Lysetta was so strongly persuaded in her mind, that it was her fate to marry Orsames, that she made not the least attempt to check the growing inclination she had for him, but rather thought it a virtue in her to encourage the most tender sentiments for a person ordain'd by Heaven to be her husband.

I made several visits to her, both in my Visible and Invisible capacity, and seldom went without finding Orsames there, and every time more free and degagee than before. – He made so swift a progress in his courtship, that in less than a fortnight he became the Major-Domo of her family, – commanded all the servants, and behaved as if already their master, as indeed he was in every thing except the name.

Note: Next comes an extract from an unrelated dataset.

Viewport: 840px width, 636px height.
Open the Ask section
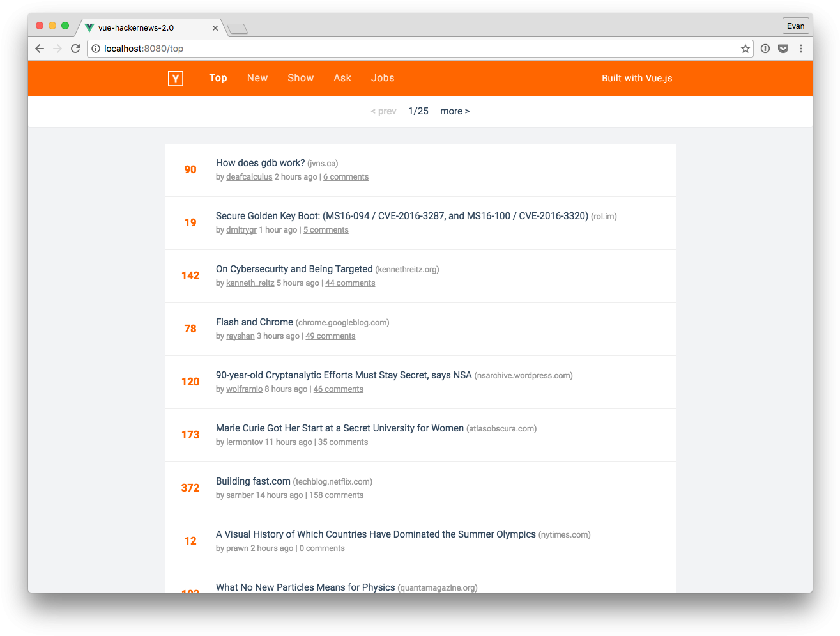(x=342, y=78)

To add to all this, Lysetta suffered him to conduct her to all public places; – they took the air together in the Mall, Kensington-Gardens, and Hyde-Park, and sat in the same box at the Play-house; he always dined and supped with her, whatever other company were there: – in a word, they were never asunder but in those hours when decency obliged them to be so.

So strange a revolution in the behaviour of Lysetta made a great deal of noise in town; all her acquaintance were surprized; – all her friends and kindred were very much alarmed at it; especially as the person to whom she shewed these extraordinary favours was altogether unknown in the world, nor could they get the least account of him.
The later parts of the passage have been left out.